El origen de la osteoporosis debe buscarse en los factores que influyen en el desarrollo y la calidad del hueso. El riesgo de padecer osteoporosis vendrá determinado por el nivel máximo de masa ósea que se obtenga en la edad adulta y el descenso producido por la vejez. Además del envejecimiento, en su aparición intervienen factores genéticos y hereditarios. Las hijas de madres que tienen osteoporosis, por ejemplo, adquieren un volumen de masa ósea inferior que el de hijas de madres con huesos normales, y lo mismo sucede con gemelos univitelinos.

La desnutrición, la mala alimentación, el escaso ejercicio físico y la administración de algunos fármacos también pueden favorecer la aparición de la osteoporosis.
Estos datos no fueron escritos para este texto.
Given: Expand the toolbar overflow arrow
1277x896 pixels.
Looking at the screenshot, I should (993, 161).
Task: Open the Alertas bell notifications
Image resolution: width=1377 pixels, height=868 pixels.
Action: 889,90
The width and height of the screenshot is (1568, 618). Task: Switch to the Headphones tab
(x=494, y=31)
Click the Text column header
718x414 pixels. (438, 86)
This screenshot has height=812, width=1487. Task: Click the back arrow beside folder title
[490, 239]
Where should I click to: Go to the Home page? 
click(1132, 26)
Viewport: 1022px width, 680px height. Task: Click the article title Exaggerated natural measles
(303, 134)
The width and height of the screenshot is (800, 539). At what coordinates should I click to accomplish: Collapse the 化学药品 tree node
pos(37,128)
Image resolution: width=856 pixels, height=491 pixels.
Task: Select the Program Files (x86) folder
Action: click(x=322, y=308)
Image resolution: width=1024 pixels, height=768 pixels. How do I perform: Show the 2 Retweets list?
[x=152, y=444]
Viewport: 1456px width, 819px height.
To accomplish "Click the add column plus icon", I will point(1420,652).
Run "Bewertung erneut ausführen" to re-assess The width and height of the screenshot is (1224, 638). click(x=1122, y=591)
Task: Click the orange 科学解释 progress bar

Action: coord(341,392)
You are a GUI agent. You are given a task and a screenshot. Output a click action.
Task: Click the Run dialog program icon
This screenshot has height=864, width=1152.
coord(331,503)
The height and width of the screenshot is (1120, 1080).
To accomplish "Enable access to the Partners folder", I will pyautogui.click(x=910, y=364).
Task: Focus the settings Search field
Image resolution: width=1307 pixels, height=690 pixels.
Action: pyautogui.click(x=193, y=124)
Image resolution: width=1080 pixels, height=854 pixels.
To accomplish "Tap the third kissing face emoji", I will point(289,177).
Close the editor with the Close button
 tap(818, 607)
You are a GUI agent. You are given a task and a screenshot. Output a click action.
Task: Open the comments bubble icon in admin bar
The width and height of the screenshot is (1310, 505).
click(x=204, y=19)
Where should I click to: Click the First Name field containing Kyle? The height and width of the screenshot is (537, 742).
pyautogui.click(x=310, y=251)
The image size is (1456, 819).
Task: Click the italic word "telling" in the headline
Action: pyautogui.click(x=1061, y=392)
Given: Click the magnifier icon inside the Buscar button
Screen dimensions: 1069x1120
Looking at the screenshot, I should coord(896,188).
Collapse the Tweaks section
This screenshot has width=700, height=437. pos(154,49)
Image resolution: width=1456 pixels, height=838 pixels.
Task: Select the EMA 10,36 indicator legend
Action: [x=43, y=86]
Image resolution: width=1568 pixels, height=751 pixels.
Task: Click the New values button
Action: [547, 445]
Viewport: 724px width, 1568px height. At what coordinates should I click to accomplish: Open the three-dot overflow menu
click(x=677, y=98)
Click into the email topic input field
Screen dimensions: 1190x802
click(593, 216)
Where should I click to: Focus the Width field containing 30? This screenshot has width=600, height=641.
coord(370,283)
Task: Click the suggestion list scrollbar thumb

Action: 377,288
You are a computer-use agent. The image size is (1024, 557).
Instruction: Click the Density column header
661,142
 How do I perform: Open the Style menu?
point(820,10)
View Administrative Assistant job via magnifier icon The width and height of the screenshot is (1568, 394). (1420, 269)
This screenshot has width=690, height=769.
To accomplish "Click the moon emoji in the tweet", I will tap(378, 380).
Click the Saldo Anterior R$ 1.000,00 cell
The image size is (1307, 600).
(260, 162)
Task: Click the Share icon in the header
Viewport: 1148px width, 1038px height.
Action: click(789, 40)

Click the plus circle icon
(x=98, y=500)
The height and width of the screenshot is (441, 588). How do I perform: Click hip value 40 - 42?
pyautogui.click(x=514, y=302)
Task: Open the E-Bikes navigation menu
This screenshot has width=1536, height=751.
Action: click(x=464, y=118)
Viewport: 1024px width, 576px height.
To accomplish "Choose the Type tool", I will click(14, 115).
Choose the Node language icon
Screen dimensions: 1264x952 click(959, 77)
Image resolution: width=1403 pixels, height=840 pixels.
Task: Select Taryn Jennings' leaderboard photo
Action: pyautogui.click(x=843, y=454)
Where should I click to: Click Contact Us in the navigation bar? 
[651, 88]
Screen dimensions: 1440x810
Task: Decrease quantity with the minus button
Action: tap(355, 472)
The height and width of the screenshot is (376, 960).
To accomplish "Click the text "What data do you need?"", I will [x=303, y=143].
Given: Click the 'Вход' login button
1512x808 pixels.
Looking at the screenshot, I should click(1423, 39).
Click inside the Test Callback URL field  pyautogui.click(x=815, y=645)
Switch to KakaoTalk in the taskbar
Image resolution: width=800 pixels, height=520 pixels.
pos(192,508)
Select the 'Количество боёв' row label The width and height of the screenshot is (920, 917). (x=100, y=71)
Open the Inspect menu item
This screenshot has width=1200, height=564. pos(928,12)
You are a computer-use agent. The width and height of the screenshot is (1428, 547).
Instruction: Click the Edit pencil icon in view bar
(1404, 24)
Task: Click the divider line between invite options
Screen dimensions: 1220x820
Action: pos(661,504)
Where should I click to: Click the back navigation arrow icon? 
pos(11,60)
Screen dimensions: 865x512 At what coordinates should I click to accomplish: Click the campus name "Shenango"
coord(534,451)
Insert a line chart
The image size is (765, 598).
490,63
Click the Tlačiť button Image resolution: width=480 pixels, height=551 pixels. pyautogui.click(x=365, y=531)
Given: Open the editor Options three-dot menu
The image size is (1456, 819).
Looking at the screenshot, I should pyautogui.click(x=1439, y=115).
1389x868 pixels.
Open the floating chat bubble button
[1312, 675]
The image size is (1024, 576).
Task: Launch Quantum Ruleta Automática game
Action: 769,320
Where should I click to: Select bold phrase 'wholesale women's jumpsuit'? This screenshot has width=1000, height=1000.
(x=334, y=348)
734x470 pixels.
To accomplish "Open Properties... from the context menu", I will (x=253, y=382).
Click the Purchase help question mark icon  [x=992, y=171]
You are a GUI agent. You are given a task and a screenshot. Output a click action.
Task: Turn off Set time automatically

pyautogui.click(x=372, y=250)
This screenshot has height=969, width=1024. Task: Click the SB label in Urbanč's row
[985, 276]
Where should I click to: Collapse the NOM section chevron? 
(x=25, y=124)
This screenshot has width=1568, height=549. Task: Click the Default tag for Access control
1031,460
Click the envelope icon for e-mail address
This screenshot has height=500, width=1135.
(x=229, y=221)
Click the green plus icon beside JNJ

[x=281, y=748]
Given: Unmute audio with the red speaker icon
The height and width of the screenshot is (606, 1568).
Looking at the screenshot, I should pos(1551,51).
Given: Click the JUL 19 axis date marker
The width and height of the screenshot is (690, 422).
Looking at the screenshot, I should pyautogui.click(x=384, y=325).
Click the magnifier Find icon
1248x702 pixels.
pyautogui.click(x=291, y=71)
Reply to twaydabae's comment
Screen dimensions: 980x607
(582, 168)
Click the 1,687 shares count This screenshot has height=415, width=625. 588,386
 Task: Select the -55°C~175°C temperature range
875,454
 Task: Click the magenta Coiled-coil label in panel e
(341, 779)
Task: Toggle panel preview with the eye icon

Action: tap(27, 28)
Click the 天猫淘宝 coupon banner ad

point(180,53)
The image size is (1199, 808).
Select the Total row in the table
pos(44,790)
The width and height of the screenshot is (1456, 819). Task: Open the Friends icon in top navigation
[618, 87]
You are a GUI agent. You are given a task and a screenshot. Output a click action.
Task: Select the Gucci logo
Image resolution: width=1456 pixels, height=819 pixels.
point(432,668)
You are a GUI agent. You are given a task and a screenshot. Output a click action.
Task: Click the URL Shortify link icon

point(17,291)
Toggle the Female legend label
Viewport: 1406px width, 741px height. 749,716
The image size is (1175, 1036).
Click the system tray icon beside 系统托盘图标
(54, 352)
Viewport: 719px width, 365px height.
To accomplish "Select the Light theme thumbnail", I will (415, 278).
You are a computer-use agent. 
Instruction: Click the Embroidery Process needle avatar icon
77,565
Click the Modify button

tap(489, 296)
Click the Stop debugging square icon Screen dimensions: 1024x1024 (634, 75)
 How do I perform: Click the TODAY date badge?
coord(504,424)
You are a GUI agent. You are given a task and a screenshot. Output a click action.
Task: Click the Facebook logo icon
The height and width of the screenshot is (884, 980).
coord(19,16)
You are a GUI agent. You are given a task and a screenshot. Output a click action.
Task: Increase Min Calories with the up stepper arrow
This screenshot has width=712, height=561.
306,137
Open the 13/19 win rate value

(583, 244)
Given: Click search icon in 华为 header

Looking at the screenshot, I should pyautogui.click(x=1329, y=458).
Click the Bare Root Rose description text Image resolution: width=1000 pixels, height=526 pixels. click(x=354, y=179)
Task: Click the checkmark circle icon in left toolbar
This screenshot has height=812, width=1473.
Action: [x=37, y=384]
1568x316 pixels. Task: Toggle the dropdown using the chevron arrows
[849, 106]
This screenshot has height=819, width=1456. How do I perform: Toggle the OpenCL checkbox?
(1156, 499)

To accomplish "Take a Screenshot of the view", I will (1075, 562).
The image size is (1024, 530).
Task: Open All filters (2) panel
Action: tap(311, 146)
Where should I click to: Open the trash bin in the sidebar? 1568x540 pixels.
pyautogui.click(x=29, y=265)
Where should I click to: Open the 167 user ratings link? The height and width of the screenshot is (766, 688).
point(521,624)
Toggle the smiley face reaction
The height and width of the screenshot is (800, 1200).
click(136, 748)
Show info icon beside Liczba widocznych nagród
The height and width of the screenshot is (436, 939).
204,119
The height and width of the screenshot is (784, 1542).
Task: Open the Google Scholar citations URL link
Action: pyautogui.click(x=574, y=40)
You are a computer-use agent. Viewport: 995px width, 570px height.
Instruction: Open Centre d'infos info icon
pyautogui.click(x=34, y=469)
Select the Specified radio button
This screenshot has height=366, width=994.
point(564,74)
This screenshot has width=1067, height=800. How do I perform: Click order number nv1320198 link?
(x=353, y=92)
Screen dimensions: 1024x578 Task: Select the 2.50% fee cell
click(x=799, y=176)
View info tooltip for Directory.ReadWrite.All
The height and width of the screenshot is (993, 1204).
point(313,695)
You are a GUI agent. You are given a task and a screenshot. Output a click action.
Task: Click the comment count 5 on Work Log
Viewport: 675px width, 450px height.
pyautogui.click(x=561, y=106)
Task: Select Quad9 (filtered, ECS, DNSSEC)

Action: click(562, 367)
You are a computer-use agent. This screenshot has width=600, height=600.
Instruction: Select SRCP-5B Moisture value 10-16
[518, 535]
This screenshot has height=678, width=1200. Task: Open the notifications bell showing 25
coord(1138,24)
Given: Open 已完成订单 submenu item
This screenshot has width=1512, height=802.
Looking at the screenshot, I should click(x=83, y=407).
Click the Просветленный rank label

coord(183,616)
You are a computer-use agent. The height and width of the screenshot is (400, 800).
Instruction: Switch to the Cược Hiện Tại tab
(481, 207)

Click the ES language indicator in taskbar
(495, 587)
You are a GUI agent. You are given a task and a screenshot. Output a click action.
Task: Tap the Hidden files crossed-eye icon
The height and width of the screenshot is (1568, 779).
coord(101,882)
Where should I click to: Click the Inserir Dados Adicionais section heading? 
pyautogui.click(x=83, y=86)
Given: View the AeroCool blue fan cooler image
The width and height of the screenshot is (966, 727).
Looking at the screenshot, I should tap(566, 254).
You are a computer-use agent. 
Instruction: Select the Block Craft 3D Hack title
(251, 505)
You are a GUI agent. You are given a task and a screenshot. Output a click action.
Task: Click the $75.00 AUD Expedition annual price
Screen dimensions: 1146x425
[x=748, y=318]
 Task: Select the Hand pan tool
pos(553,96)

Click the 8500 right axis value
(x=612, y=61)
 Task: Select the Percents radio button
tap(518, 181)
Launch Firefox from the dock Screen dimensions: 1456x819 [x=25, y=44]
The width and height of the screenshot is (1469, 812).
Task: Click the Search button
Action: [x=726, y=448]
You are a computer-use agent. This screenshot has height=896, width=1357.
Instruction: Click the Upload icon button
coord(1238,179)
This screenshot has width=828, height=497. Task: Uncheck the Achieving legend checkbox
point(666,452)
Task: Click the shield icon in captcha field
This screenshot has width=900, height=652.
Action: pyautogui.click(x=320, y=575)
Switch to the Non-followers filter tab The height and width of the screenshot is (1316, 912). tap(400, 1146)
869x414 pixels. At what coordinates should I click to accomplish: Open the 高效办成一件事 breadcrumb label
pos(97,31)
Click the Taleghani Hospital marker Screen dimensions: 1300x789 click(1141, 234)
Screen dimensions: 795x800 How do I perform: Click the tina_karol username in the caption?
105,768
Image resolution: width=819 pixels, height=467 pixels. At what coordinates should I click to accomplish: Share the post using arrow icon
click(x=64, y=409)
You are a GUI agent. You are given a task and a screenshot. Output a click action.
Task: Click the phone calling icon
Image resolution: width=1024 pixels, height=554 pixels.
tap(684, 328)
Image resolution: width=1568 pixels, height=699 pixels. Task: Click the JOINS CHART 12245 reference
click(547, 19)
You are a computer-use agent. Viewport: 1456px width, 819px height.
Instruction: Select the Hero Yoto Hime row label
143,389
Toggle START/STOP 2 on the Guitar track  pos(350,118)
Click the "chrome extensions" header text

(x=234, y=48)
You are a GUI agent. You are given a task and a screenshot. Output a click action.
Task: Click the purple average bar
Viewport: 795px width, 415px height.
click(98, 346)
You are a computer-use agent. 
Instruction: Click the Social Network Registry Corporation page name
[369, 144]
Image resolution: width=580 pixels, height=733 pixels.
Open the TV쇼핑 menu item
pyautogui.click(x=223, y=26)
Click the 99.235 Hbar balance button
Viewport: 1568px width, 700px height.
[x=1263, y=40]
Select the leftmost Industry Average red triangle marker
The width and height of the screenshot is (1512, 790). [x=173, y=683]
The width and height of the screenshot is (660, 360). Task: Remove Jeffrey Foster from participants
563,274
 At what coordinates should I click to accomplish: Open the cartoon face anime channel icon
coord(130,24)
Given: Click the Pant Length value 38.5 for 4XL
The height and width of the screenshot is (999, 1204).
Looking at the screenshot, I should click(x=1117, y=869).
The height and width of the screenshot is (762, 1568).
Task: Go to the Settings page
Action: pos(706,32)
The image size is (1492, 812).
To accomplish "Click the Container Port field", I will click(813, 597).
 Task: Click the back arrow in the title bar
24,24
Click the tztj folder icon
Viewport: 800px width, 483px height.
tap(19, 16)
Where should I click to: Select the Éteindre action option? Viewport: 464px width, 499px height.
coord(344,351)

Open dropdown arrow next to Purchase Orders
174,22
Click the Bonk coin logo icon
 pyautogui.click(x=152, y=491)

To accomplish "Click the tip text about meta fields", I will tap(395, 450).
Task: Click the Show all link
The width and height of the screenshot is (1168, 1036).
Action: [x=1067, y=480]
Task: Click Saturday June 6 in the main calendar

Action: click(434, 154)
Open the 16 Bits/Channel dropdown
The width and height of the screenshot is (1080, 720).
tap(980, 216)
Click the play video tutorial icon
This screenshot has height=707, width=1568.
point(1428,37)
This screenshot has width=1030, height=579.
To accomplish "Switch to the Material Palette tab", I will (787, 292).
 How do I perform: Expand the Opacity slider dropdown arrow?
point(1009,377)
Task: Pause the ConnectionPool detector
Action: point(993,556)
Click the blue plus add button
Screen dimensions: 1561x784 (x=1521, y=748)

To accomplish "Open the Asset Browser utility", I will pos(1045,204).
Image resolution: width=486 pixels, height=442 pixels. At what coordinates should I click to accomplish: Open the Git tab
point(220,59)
Sin embargo, la menopausia es uno de los factores que más influye en su desarrollo en las mujeres, ya que la desaparición de la función ovárica provoca un aumento de la resorción ósea.


Síntomas


Durante años se ha conocido a la osteoporosis como la epidemia silenciosa debido a que esta patología no produce síntomas, aunque el dolor aparece cuando surge la fractura.
Los especialistas señalan que algunas fracturas vertebrales pueden pasar desapercibidas puesto que no se producen síntomas. En estos casos se pierde la oportunidad de frenar la pérdida de masa ósea y reducir el riesgo de nuevas fracturas.
Las fracturas más comunes en la osteoporosis son las del fémur proximal, humero, vértebras y antebrazo distal (muñeca).


La prevención


La prevención de la osteoporosis es fundamental para evitar el avance de la patología. Estas son algunas recomendaciones para conservar y aumentar la densidad ósea:

-Mantener un consumo adecuado de calcio.
-Practicar ejercicios físicos en los que el paciente no tenga que soportar peso corporal.
-Algunos estudios recientes han demostrado que los ejercicios en los que es necesario que los músculos muevan los huesos mantienen e incluso pueden aumentar la densidad ósea.
-Uno de los más recomendables en este sentido es el body pump.
-Seguir un tratamiento farmacológico, si lo prescribe el médico.